For those of you attending Coast Day 2017, I will be hosting storybook readings, book signings and face painting for kids. Additionally, both books will be available for purchase at the event! Hope to see everyone there.
Welcome to the Lab!
February 1, 2017
Today the lab has grown by a lot. We are excited to have postdoc Dr. Zara Cowan joining us from James Cook University in Australia, master's student Jennifer Joseph from San Diego State University and master's student Taylor Deemer from University of Delaware joining the lab. Both Zara and Jen will be working on projects based in Belize investigating the role chemical cues play in the recruitment processes and reef health, while Taylor will be working to understand the role chemical cues play in the local temperate environment. So excited to have new productive members joining the lab!
Congratulations to Dr. Rohan Brooker for receiving a grant from the Fisheries Society of the British Isles.
November 21, 2016
Funding has been awarded to Dr.

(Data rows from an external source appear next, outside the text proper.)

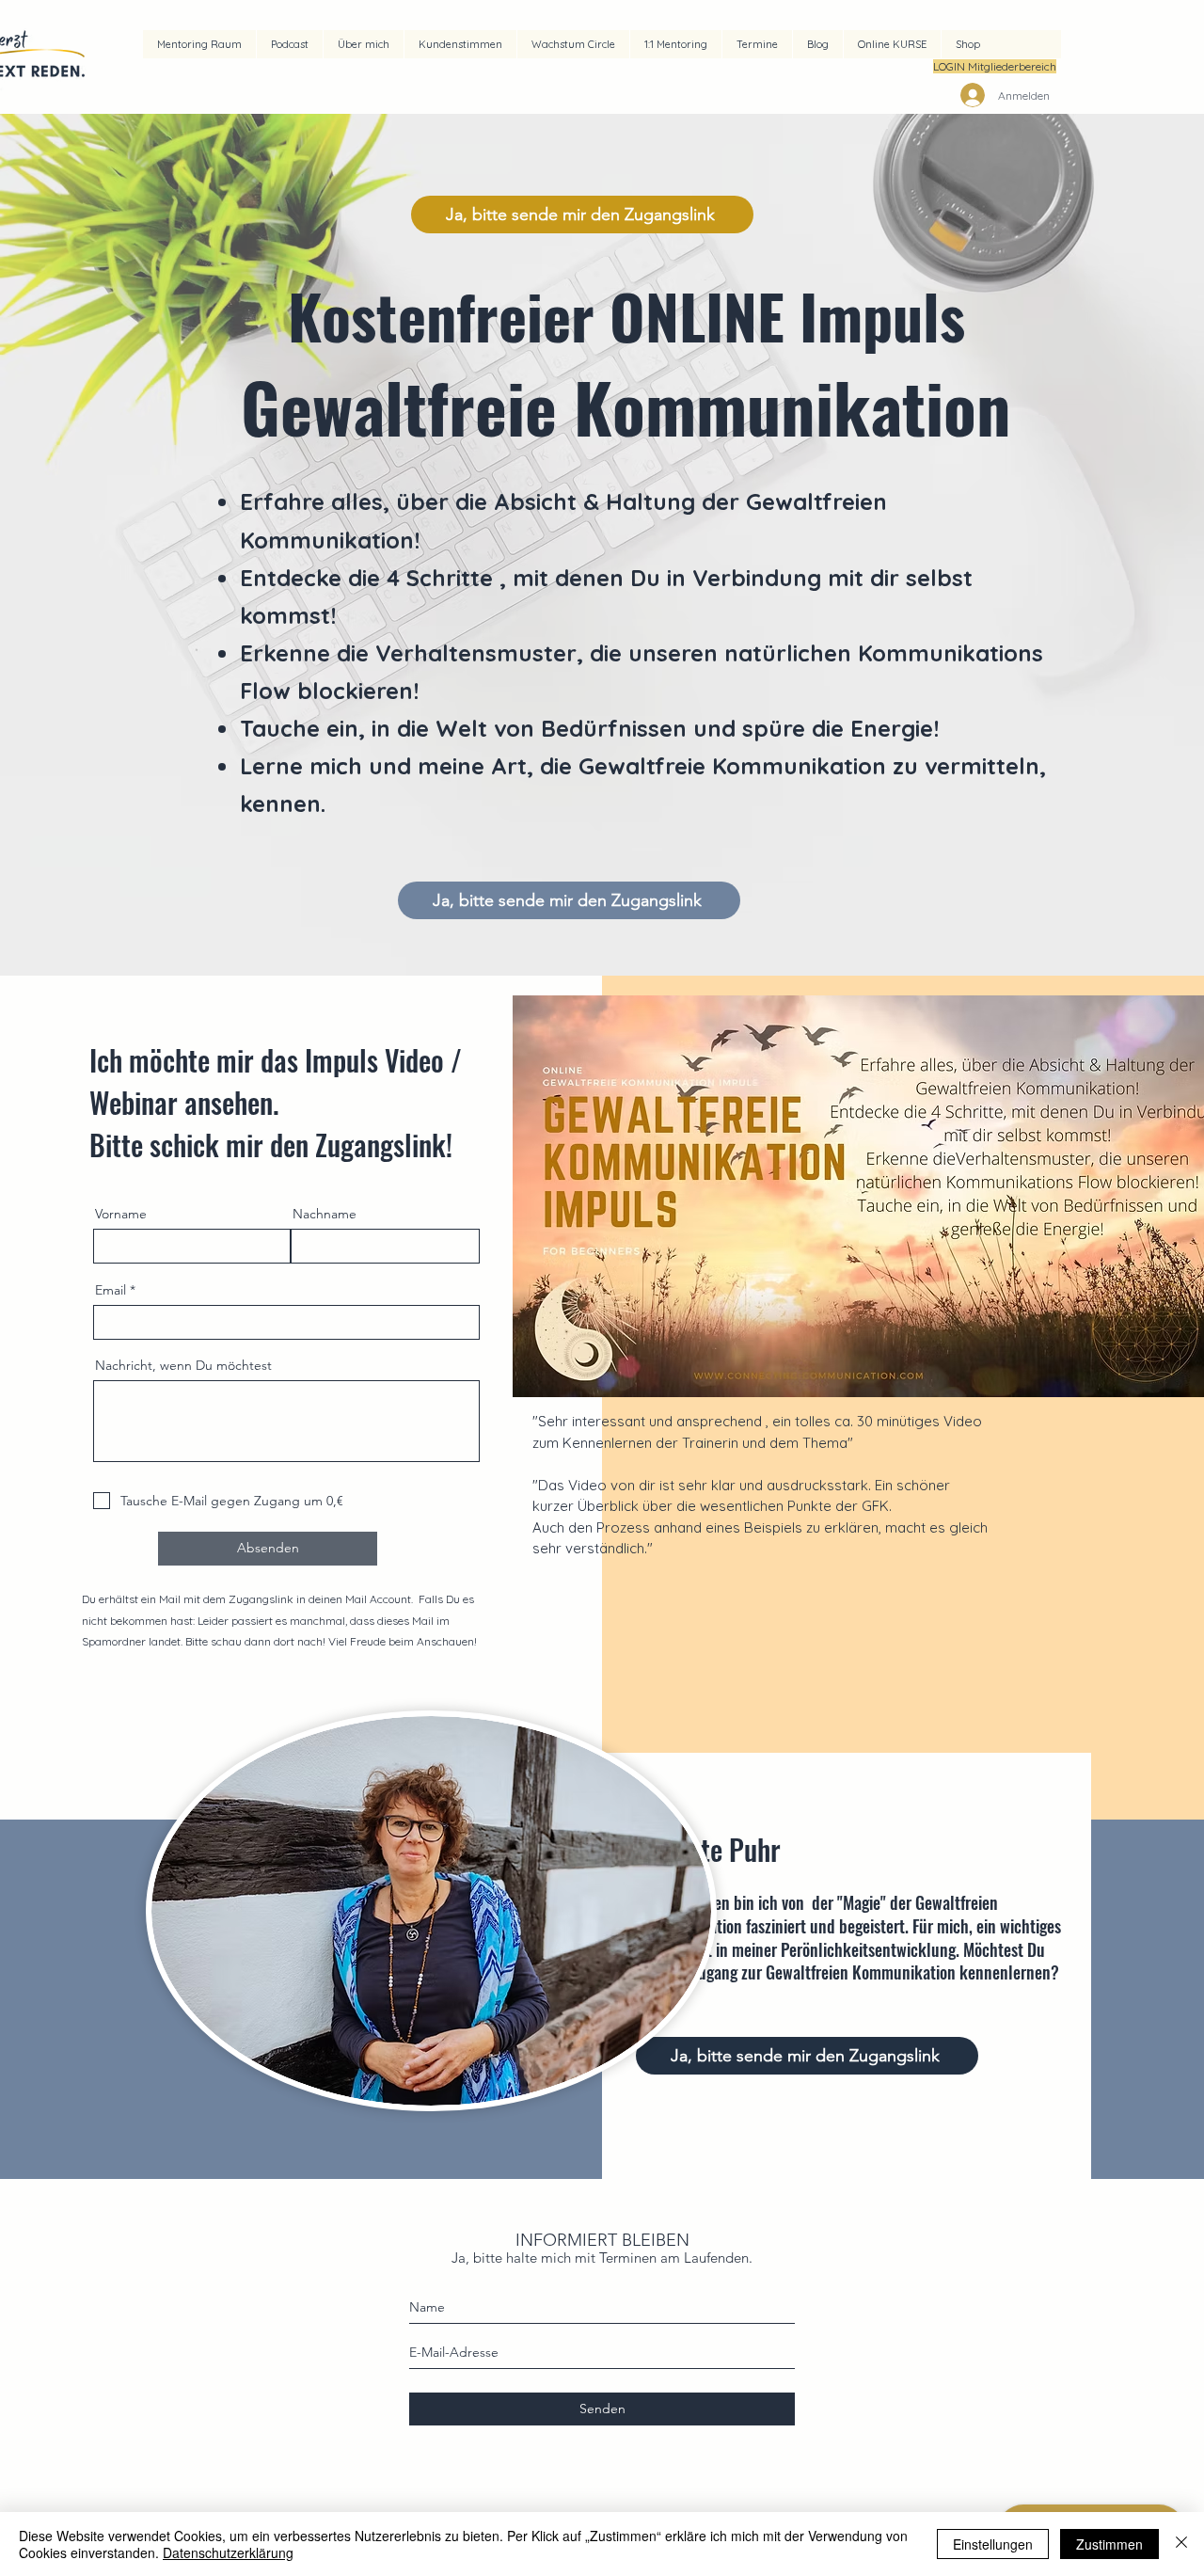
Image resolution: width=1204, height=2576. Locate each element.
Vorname (121, 1213)
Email (110, 1289)
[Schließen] (1181, 2544)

Brooker, a post doc in the Dixson Lab, to continue with a very interesting research project on the link between humans, mangroves and the fish communities in Belize. This year the committee received the largest ever number of submissions. Great work, Rohan! Can't wait to hear the results and see the pictures when you return from the fieldwork.
Congratulations to Dr. Dixson for receiving funding from the Gordon and Betty Moore Foundation's Synergy Grants
October 25, 2016
Funding has been awarded to help improve the conservation strategies used on coral reef systems. Working in partnership with the Smithsonian, Monmouth University and the Nature Conservancy, Dr. Dixson will lead a 3 year long research project titled, "Chemical cues used in settlement site selection on coral reefs could lead to more effective marine management". This work will focus on understanding chemically mediated behavior, work to isolate specific chemical compounds important in reef selection and inform the local Belizean government on the information being collected.
Shark project up and running with the help of a FL business
August 5, 2016
The smooth (Mustelus canis) and spiny dogfish (Squalus acanthias) are common to Delaware Bay and coastal waters through the spring and fall, migrating to the area for pupping and foraging. Despite their abundance in research, there have been few studies done to better understand the two species in terms of their physiological responses or behavioral changes in relation to anthropogenic climate change. Relying on evolved sensory organs for food and predator detection as well as navigation, acidic water conditions could drastically affect these traits and reduce their ability to survive. We are starting a research project investigating the impact of ocean acidification and temperature on local shark species. Supported by Delaware mini-SeaGrant and Citimarine Store in Doral FL who donated a Garmin Striker 4dv to help with efforts in shark collection the project is up and running. Research conducting in this project will be part of Lane Johnston’s Master’s thesis and undergraduate research by University of Delaware's Taylor Deemer.
Remember the true message of Disney's Finding Dory
June 3, 2016
Disney's Finding Dory is set to hit theaters this month. The movie will bring the ocean to life for million of people, highlighting the beauty and life found on coral reefs. It is important to remember the main point of both Finding Dory and Finding Nemo- fish belong in the ocean. Seawater tanks in your home can be an amazing addition. They are a fun hobby, but do require a considerable financial investment and work. Remember if you own a saltwater aquarium to purchase captive breed fish when stocking a fish tank. This means the fish were not removed from the wild population, reducing stress on the coral reef ecosystem. Removal of individuals from a population can be harmful to the species itself, and the reef in general due to destructive collection methods used in some countries. In addition, wild caught fish (especially those featured in Finding Dory) are being shipped across the world- not an easy process.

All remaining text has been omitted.